Saturday, 24. November 2007, 12:00:00
My canary bird, Koki, died yesterday. After 13 years of being with us.
I got him as a gift from my mother when I was 9 and half. We just moved to another town and I had to go to new school. She waited for me after school on a half way to home, and she had a box of canary food in her hands with big smile on her face. I looked into to box - it appeared empty. And there it was, one fluffy birdie. Still almost white-feathered, so young. A baby.
I was so happy to have him! I wanted a canary for some time, back then, and I finally got him.
Oh how he sang! Such a strong voice! Every morning waking us up, so we had to cover him up every night before sleep. My mother had habit of leaving the radio on almost all day long, especially in the mornings while she was making herself coffee and getting ready for work. He wanted to be louder than any music or conversation in room. If there was more than one person talking, or one person talking loudly, he would start singing. If you started talking even more louder to 'outrank' him, he would challenge you for some.
Koki would sing with his head back and feathers all sticking out from his chest, with full strength. I'm sorry I don't have it recorded.

He moved 3 times, together with us. Went through lost of adventures - mean cats trying to eat him; getting caught in his own dangling toy, so we found him hanging upside-down, thread tangled around his claw; running away 2 times through open doors, but never too far...
I had him almost all my childhood. With years I lost interest in being around him much. I was the one who was all eager to give him fruit, water and seeds. I was kissing his beak and he would 'clean' my teeth with it.

My mother took over (and my ex-stepfather, while we lived with him), since Koki was in room with them, closer.
Since we've been living here, and got cats, my mother was taking care of him completely, and she really loved him. She would talk to him and give him lots of attention. I wanted a pet with whom I could interact, and he was already old and deaf and blind, and I didn't want to take him in my hands, so not to stress him out.
For couple of years now, he wasn't singing much, only when we would talk loudly or washing dishes - he would hear that. About year and half back, we got parrot, and that parrot is really LOUD. So, because of her strong voice Koki started singing (well, let's call it singing) again. Every morning crazy duet!
And few months back, he stopped moving much, as jumping from one stick to other. He couldn't reach his water that was a bit higher, so we put down all of his stuff, and he was on the ground. But he was still eating, drinking - fruit, food and vitamins...and make some voices sometimes.
So when my mother opened the door of my room that evening and stood there crying I knew what happened. MY friend Z. was a bit stunned because she didn't understand what's going on...Mother didn't say anything at first but I saw her pose and then noticed she was holding something in her hands, in a paper napkin. I...didn't know what to do. I remember her crying after other 2 birds we had died, but she didn't love them as she did Koki.

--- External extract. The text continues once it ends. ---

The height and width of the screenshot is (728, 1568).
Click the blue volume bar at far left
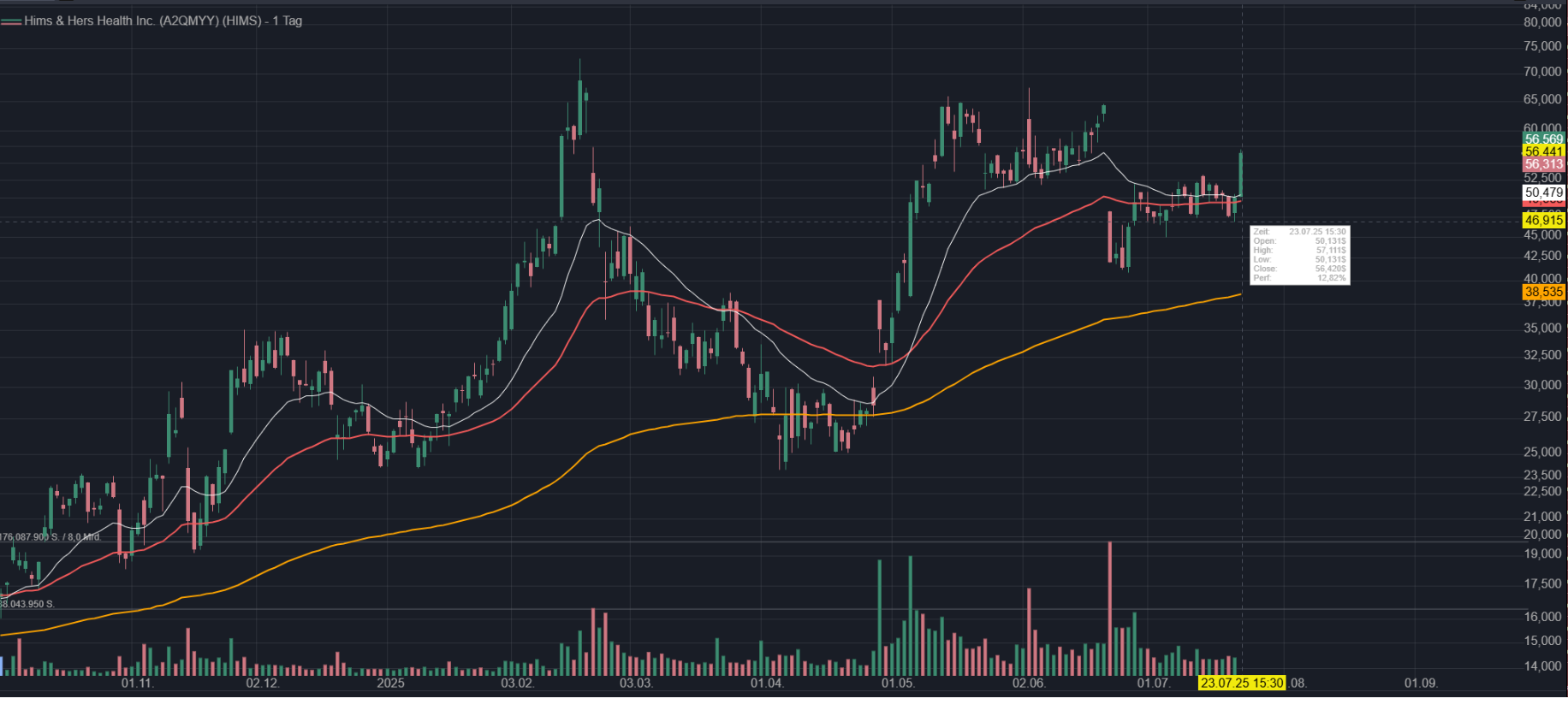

It's always a shock seeing woman who went through lots of heavy things in her life, crying like that...
I got up, trying to comfort her, but she turn her back and headed to kitchen, every now and then looking at Koki in her hands. She was restless, like she didn't know what to do...I wanted to ask her what she wants to do; does she wants me to take him to vet so they can 'take care of it' or she wants to do it herself...I tried to tell her that he was old, 13 years is a lot for canary bird, and that he was healthy and fine until the bare end...But she just sat in a chair and I was still calm, but when she unfolded the napkin and started looking at him and kissing his beak, I couldn't hold it anymore...I started crying too. Then after she, as it looked like, said goodbye with him, she said she wants me to bury him somewhere close and nice, under the bushes...I took him in my hands and looked at him - he looked good, not sickish, and he looked like sleeping...I kissed his beak one last time and petted his feathers, and put him into box, took something to dig with, and went outside with my friend. My mother said she wants us to take his cage out right then - she couldn't bare to watch it empty. Z. took it, and left it in front of the trash container.
We found a spot under the cherry tree, where my mother used to pick little twigs with buds for parrot and some sticky plant for Koki.
I started digging and when it was deep enough, I took him out of the box and opened the napkin too see him one last time before I put him in. Then, my friend started to cry when she saw his face...I said something like---well, I can't remember what exactly, but something like "thank you for being with us for all this time, and bringing us joy..." "what you've been through, adventures...", "I hope you were happy with us...". Then I finally put the ground back into the hole, and started covering it fast. Not to accidentally see his face again...
After I was sure I covered it well, I got up and my friend and I hugged and cried a bit together.
I thought after all that time not being close to him, I won't cry...But then I felt guilty for not loving him so much anymore...
Like one part of my life went with him...I had him for 13 years, and it seemed like he was always there. For most of my childhood. My first pet.
And...everything was over so fast. I think it was 15 minutes since mother came into the room, and we buried him. And on the back home his cage wasn't there anymore...someone already took it. And with that, everything was gone. My mother put the calendar where his cage used to be.
But he'll be in our memories.
I don't have any pictures scanned, but I'll try to post them some other time.